Obama and Palin are non-boomers.
Therefore, Obama and Palin are (will be) better political leaders than boomer politicians.
Here's more accurate deductive reasoning:
The baby boom generation birth years are from 1946 to 1964 (according to the majority of credible demographers and sociologists).
Sarah Palin was born in 1964, and Barack Obama was born in 1961.
Therefore, Palin and Obama are boomers.
Joe Biden was born in 1942; he's a member of the Silent Generation (birth years 1925 to 1945), the same generation as John McCain (b. 1936).
If by "living in the boomers' shadow for 46 years," Thomas, you mean that you're 46 years old, then you're also a boomer.

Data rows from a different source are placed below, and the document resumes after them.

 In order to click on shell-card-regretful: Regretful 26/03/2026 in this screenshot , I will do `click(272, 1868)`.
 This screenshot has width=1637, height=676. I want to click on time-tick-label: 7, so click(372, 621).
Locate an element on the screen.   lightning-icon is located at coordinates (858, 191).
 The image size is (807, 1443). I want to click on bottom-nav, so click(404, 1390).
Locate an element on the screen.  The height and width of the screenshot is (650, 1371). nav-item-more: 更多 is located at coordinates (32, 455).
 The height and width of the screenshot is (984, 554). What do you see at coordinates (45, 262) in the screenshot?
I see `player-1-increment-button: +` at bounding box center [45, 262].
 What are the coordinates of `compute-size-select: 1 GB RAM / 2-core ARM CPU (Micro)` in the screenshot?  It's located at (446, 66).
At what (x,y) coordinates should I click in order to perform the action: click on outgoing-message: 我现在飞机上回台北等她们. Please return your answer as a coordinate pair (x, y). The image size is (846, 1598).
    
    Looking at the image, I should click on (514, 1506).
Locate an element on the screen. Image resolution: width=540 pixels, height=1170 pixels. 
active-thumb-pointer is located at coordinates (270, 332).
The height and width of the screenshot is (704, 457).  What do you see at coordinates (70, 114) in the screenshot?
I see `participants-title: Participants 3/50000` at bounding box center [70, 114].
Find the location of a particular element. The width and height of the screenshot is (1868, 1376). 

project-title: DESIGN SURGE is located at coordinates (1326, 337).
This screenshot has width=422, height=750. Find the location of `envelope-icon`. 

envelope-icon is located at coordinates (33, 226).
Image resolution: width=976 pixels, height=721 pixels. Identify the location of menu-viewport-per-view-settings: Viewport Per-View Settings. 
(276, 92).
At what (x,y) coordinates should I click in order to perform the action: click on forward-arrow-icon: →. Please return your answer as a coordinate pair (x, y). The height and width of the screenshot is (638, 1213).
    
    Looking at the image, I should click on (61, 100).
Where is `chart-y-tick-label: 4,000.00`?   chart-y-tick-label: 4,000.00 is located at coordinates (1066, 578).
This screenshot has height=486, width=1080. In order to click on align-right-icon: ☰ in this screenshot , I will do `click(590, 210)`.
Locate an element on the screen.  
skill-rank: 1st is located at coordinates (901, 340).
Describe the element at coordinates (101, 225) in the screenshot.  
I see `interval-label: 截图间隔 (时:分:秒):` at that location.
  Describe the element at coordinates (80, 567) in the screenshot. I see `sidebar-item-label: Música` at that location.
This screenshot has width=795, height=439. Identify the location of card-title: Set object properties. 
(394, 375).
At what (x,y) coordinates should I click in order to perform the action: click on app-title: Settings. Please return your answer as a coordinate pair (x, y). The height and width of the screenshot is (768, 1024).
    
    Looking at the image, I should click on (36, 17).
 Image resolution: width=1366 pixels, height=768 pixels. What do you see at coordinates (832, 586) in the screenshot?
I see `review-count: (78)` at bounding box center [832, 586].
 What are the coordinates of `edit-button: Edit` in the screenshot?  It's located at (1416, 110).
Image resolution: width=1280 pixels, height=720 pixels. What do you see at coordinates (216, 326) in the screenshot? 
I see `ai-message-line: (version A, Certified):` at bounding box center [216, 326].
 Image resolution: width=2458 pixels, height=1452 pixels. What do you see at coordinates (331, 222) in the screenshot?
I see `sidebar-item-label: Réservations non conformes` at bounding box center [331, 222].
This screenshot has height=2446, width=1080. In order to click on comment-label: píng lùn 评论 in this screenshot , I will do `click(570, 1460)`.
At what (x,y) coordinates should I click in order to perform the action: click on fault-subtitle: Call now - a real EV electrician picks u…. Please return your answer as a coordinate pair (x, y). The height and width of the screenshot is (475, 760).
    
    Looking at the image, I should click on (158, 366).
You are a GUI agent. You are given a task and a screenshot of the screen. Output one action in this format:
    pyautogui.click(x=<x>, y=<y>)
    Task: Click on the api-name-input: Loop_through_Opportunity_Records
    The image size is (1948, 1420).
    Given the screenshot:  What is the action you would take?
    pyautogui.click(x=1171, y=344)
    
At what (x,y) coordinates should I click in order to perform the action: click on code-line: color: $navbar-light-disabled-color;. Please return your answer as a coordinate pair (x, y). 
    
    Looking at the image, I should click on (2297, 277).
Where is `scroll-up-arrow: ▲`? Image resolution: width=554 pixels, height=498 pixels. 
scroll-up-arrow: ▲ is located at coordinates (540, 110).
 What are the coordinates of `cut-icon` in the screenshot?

Next time you decide to write an article so full of generalizations, stereotypes, weak logic, and ignorance, why don't you pick global warming? Your authority in this topic would be equally credible.
P.S. Lack of fiscal discipline in this country gained significant momentum under Nixon, Carter, Reagan, and Bush I (especially Reagan). Boomer Bill Clinton gave the nation its only balanced budget in 1999 after 30 years of deficit spending. All but Clinton are members of the G.I. Generation, the generation that also expanded Social Security (under Greenspan in 1983) and created Medicare in 1965 (two of the nation's most pressing unfunded liabilities).